However, in this case, I stood in their master bedroom gawking. I could not believe my eyes. There was no wall between the master bathroom and the bedroom. This wasn’t an en suite bathroom, this was an in bedroom bathroom. No wall, no curtain, no fancy electro-chromic glass (yes, Agatha, that is glass that becomes opaque when you flick a switch turning off an electric current). No door, no nothing. No privacy. I gulped and fled. Too much information. TMI, as my kids say.
The public library was my next destination. I perused some architectural and home design magazines. It didn’t take long for me to discover that there was indeed an entire avant-garde movement for open plan bathroom bedrooms.

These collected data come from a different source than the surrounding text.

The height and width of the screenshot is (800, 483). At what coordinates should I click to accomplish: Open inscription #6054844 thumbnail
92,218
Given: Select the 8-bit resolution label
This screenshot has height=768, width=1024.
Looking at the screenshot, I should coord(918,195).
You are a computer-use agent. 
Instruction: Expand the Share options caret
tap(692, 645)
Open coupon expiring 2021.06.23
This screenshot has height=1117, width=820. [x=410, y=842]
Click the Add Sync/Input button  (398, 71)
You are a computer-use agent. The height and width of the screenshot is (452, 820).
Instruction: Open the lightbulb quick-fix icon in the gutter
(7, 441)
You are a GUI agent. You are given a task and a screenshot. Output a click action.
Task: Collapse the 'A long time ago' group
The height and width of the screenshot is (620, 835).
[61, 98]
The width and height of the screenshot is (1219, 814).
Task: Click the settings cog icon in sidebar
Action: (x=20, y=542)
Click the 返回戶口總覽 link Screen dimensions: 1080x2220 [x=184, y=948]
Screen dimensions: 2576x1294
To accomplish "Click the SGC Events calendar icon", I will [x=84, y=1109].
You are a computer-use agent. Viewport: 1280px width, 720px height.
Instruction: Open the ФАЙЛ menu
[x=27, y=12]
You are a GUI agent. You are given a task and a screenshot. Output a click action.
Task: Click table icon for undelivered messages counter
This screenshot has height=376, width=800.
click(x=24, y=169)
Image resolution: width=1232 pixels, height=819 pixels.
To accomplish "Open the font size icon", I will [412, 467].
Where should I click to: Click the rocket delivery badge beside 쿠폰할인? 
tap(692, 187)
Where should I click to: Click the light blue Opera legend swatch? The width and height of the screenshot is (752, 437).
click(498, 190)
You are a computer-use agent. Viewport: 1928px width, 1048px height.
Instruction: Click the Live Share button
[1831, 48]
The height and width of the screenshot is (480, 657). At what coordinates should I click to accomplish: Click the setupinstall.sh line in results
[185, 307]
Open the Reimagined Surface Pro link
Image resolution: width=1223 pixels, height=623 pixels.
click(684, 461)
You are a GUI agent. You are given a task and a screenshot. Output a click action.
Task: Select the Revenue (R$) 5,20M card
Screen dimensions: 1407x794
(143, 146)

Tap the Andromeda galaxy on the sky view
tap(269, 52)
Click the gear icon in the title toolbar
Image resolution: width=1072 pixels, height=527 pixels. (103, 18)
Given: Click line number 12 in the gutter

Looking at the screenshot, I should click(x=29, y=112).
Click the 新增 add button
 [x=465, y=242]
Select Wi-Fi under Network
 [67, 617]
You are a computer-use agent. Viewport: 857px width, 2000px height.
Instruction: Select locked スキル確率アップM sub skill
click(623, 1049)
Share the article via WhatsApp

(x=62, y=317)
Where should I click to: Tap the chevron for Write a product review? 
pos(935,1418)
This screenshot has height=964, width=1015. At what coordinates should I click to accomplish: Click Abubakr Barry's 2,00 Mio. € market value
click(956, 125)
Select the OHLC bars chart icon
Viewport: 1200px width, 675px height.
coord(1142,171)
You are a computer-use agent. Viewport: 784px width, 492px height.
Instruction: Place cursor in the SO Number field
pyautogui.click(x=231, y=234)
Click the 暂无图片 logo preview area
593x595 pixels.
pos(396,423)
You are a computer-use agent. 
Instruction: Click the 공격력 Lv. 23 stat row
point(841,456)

One particularly lurid example showed photos of a Hollywood couple (obviously) who placed the porcelain privy, tub, and sinks on a circular raised platform in the middle of their bedroom. “We have a very close marriage,” they smirked to the journalist. I’ll say. But I fear the duration of that marriage might be inversely proportional to its privacy quotient.
Getting married does not mean each spouse forfeiting all privacy. Maintaining mystery and protecting privacy is vital to a durable and happy marriage. Ancient Jewish wisdom teaches that no matter how close the relationship, boundaries still exist. For instance, if their wives are home, husbands should announce their arrival by knocking or ringing the doorbell. This little courtesy is a gesture of respect to wives and reminds husbands to give their wives necessary space.
Consider this section of Scripture describing the special vestments and garments made for Aaron, the high priest.
You shall make on the hem (of the robe) pomegranates
of turquoise, purple, and scarlet wool on its hem all around
and gold bells between them all around.
(Exodus 28:33)

It must be on Aaron in order to minister,
its sound shall be heard
when he enters the sanctuary before God...
(Exodus 28:35)

Now wait a moment. Only Aaron is to enter God’s holy sanctuary, so who needs to hear the sounds of the gold bells tinkling? Ancient Jewish wisdom’s explanation is that they are for God to hear. Aaron needs some method of announcing himself so as not to walk in unexpectedly, and the sanctuary was not equipped with a doorbell.

Does this make sense? God would know what Aaron was doing and when he was entering.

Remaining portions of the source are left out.